Now, we’re all for accountability. But we fear this unfunded, pasted-together approach will end up simply rewarding schools with a lot of students with academically-oriented, college-educated parents.

Besides, the state budget doesn’t adequately fund even those reforms, much less make any kind of down payment on helping schools recover from the deepest education spending cuts in the nation. The district has added “student achievement teachers” and scrounged money to improve reading instruction in grades K-3, which will likely help the district cope with the new mandates.

The decision to bolster the money for individualized reading instruction for students in the early primary grades without waiting for the Legislature to adequately fund the initiative seems particularly far-sighted. Solid research supports the value of making sure third-graders can read well enough to keep up.

But in the meantime, the Payson School District’s budget continues to dwindle, the enrollment continues to decline and the payroll continues to thin.

Much of that remains out of the board’s control.

Moreover, we admire Superintendent Ron Hitchcock’s bold and creative efforts to make the most of the resources at hand and move vigorously to give the district a chance to win — even if they’re playing by the Legislature’s strange and self-defeating rules.

That said, we remain befuddled and bemused by the school board’s increasingly inexplicable decision to sell off Frontier Elementary School at a pittance.

The absurdity of that decision was fully revealed last week when the school board learned that the $1.2 million a competing Christian school has agreed to pay for Frontier will barely cover the cost of adding four kindergarten classrooms to Payson Elementary School — a befuddling revelation in its own right.

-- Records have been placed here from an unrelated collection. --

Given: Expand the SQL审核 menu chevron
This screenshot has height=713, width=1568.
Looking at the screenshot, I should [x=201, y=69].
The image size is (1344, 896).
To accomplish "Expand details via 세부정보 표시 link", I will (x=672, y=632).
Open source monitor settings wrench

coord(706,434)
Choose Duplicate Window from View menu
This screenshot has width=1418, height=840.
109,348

The board discussion revealed a couple of astonishing admissions. Turns out, the board members didn’t ask for and weren’t offered a long-term plan before selling off a school site. Although the town’s general plan envisions a doubling or tripling of the population and the construction of a university campus in the next year will likely jump-start renewed growth, no one so much as wrote an email on what the district will do should growth resume.

Furthermore, none of the remaining campuses has much room to expand. The few clear areas suitable for additional classrooms are now covered by solar panels with a 20-year payback schedule. So PES can maybe shoehorn in the added kindergarten classrooms — but that will consume all the money the district got from the sale of Frontier — with nothing left for so much as a multi-purpose room on the campus.

The sale of Frontier never made sense to us — given how much money the district had invested, the paltry sales price and the certainty that this town will grow and thrive in the years to come — and the school district along with it.

But we just assumed the board got a detailed briefing on census projections, facilities capacities, expansion possibilities and growth potential during those repeated closed door sessions.

Turns out, no such studies and estimates exist — and the board made its decision blind.

Bad enough the Legislature should set the school district adrift on the ocean with nothing to eat but fingers and toes. But it makes no sense at all that the school board should set to prying loose planks from the hull to obtain a supply of toothpicks.